The unseen epidemic: Beauty lotions and other household products blamed for skin allergy surge

  • Preservatives used in widely-used products may be behind rise in allergies
  • MI and MCI found in wide range of beauty and cleaning products
  • Skin researchers say they can cause itching, hives and redness

By Jenny Hope DailyMail  PUBLISHED: 8 July 2013

Rash: A preservative commonly used in beauty products, such as a product in L’Oreal‘s Revitalift range, may be behind a spike in skin allergies

Everyday beauty and cleaning products are being blamed for an epidemic of skin allergies.

Preservatives used in Nivea skin lotion, some L’Oreal creams and Wet Ones cleaning wipes are being linked to an outbreak of acute allergic contact dermatitis, mostly in women over 40.

The ingredients – MI and MCI – are also found in mascara, shower gels and washing up liquids.

Dermatologists say there has been a surge in allergic reactions  –including facial swelling, itching, hives and redness – caused by exposure to the preservatives.

Dr John McFadden, consultant dermatologist at St Thomas’ Hospital, London, is urging the cosmetics industry to take action.

He said: ‘We are in the midst of an outbreak of allergy which we have not seen before in terms of scale in our lifetime.

‘Many of our patients have suffered acute dermatitis with redness and swelling of the face.

‘I would ask the cosmetics industry not to wait for legislation but to get on and address the problem before the situation gets worse.’

Cases identified by Dr McFadden’s team at St John’s Institute for Dermatology have gone from one in 2010 to 33 in 2012.

‘Sources of exposure were diverse, including moist tissue wipes, cleaners, toners, shower gel, shave foam, mascara, hair products and washing up liquid,’ his report found.

A team at the Leeds Centre for Dermatology also discovered a sharp rise of 6.2 per cent in sensitivity in contact allergy to the ingredients over the past three years.

They suspect the legal limit of 0.01 per cent of MI in personal care products is too high.

Specialists presenting research to the British Association of Dermatologists’ conference in Liverpool this week say the levels should be cut further, or eliminated.

In the US, the American Contact Dermatitis Society named MI ‘contact allergen of the year’ for 2013 to draw attention to its potential for triggering reactions.

 David Orton, president of the British Society of Cutaneous Allergy, said: ‘Across the large patch test centres in the UK, data suggest that rates of allergy to these two preservatives are now nearing 10 per cent – and in some cases higher – this is clearly far too high and is an unacceptable situation.
‘The last time a preservative had this type of effect it was banned by the EU.’

But Dr Emma Meredith, head of scientific and technical services at the Cosmetic, Toiletry and Perfumery Association, said patch testing was an important way of seeing if an individual reacts to allergens.

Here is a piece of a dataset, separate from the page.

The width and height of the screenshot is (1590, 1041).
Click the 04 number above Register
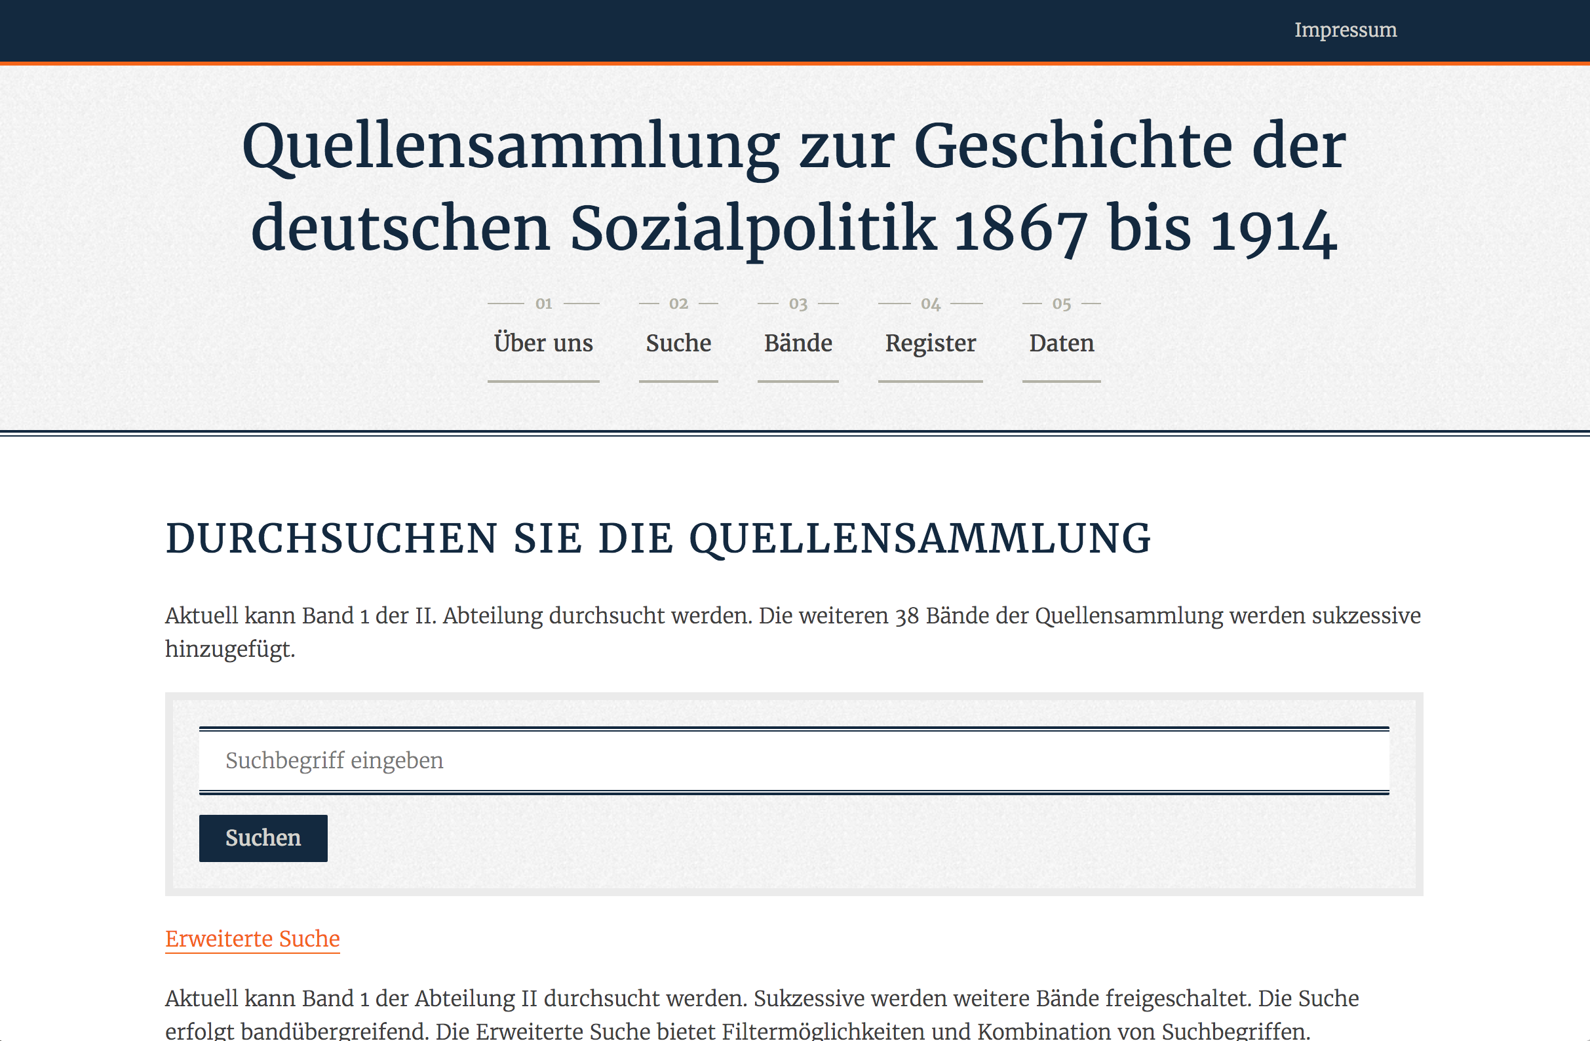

Wet Ones anti-bacterial wipes contain the MI and MCI preservatives, which can cause redness, itching and hives

Wet Ones anti-bacterial wipes contain the MI and MCI preservatives, which can cause redness, itching and hives

She said maximum levels of the preservatives allowed in products were restricted by law to 0.01 per cent of MI and 0.0015 per cent MCI.

Dr Meredith added: ‘If there is a positive reaction to a patch test it does not necessarily mean a reaction will occur on exposure to a cosmetic product, and the small amounts legally allowed.’

The ingredients – full names  Methylisothiazolinone (MI) and Methylchloroisothiazolinone/Methylisothiazolinone (MCI/MI) – have been used since the 1980s in wall paints and have more recently been used in other manufacturing.

Products that contain the ingredients include Nivea body lotion and facial cleaning wipes, Wet Ones, Piz Buin 1 Day Long Lotion and L’Oréal Revitalift Laser Renew moisturiser.

Wet Ones, L’Oreal and Piz Buin insist their products are safe.